» **WORK ORDER**: Every line below between the one holding "How do I perform: Expand the" and the one holding "Task: Select the Operation", inclusive, should be copied exactly, and no other line.

» **WORKING DATA**:
____________________

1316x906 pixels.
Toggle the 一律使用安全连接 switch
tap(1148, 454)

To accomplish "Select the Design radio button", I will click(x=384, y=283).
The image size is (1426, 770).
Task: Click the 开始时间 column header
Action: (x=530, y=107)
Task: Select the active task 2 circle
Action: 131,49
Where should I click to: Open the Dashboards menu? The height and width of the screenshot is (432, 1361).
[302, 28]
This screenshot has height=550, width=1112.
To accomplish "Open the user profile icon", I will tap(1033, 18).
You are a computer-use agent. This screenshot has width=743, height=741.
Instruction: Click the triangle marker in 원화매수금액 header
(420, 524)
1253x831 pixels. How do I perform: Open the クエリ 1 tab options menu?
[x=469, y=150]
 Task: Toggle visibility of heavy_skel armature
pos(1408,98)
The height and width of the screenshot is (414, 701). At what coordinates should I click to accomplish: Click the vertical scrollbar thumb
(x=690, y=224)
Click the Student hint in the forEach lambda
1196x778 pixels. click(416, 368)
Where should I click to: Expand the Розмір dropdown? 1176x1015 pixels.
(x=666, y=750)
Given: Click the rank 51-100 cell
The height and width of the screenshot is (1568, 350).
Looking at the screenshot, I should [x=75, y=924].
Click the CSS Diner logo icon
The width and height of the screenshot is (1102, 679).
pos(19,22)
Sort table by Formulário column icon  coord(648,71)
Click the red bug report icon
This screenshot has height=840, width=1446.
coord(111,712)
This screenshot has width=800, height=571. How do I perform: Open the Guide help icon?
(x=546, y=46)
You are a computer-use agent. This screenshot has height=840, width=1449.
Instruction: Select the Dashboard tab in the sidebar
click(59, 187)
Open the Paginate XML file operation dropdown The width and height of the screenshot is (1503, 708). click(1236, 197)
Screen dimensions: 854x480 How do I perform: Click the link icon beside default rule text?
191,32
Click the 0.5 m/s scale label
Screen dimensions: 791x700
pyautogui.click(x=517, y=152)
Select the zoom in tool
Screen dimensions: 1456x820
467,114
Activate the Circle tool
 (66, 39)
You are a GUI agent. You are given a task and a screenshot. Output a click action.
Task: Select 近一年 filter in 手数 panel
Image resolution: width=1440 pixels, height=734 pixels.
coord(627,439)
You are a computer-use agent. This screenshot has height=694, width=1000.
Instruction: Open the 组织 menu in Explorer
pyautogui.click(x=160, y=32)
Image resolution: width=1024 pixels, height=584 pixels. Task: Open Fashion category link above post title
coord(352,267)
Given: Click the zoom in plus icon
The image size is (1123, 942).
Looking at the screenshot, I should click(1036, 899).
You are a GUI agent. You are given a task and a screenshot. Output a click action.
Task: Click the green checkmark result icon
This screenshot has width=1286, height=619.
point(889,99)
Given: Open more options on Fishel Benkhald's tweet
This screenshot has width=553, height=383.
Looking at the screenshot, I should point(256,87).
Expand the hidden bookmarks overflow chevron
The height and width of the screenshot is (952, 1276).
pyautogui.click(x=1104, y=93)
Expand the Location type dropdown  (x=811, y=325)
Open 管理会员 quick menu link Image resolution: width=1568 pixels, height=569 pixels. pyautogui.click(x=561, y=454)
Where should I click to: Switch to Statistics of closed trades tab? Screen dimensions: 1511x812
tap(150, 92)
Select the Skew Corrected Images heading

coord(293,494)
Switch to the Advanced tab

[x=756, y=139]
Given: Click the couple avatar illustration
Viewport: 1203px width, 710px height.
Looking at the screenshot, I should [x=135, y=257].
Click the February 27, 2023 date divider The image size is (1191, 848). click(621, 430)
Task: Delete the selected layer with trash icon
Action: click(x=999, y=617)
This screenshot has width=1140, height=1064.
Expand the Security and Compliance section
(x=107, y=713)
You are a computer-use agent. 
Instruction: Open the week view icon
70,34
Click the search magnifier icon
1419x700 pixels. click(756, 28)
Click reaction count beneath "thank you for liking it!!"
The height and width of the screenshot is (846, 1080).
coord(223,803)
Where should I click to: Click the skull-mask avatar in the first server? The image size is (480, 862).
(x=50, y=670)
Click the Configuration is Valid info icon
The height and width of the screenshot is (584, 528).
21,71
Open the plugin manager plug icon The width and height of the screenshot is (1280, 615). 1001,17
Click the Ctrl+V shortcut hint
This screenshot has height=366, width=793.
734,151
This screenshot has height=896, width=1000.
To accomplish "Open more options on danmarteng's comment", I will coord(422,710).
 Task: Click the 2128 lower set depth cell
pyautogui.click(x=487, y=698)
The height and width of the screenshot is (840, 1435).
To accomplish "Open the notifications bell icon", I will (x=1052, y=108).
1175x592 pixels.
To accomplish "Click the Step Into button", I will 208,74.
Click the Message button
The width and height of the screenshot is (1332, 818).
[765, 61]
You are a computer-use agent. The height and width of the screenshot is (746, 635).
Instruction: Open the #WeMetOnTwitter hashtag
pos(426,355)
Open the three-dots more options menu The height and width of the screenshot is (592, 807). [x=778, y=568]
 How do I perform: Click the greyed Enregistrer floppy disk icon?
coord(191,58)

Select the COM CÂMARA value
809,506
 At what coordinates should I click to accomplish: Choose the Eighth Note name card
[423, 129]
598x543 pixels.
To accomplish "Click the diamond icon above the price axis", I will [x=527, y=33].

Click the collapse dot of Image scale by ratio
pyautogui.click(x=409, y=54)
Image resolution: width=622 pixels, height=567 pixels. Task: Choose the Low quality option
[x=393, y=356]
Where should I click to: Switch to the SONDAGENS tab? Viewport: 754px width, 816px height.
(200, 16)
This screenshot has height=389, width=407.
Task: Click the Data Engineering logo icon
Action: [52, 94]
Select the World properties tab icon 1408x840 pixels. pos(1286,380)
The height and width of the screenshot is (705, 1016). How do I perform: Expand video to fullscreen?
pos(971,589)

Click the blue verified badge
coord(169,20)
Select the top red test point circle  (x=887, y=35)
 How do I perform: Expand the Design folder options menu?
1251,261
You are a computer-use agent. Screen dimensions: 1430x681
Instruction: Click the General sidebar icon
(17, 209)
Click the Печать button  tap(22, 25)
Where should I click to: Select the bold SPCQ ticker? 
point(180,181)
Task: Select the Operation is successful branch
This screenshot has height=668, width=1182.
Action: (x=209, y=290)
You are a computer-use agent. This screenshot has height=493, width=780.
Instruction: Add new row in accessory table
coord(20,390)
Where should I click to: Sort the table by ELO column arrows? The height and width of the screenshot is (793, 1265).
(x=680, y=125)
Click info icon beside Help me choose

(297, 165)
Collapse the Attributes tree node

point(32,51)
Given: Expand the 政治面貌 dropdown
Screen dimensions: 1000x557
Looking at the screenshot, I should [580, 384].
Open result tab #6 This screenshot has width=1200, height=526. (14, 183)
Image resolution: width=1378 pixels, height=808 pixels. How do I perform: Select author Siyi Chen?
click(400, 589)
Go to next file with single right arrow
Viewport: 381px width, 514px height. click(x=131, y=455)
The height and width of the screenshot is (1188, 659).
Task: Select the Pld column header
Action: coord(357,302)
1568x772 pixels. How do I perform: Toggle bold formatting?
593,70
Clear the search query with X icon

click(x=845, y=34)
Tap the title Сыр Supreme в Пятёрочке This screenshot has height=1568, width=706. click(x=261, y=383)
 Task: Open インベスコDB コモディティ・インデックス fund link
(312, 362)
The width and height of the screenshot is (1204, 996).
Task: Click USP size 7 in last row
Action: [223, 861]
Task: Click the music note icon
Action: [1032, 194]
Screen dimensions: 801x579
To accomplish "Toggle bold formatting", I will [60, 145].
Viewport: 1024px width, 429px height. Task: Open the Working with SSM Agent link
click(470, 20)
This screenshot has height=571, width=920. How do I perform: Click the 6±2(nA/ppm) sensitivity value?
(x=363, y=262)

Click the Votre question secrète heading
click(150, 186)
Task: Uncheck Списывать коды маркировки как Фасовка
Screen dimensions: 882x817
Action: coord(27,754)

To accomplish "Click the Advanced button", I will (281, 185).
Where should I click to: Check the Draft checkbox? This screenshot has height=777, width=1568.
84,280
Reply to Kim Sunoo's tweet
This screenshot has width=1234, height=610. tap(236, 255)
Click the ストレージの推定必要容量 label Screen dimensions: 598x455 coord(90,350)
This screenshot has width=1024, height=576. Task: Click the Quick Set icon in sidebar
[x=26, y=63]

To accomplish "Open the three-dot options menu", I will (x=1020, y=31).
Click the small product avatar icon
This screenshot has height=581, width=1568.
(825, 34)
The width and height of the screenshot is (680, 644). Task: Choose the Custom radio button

____________________

» **ANSWER SPACE**:
 How do I perform: Expand the Design folder options menu?
1251,261
You are a computer-use agent. Screen dimensions: 1430x681
Instruction: Click the General sidebar icon
(17, 209)
Click the Печать button  tap(22, 25)
Where should I click to: Select the bold SPCQ ticker? 
point(180,181)
Task: Select the Operation is successful branch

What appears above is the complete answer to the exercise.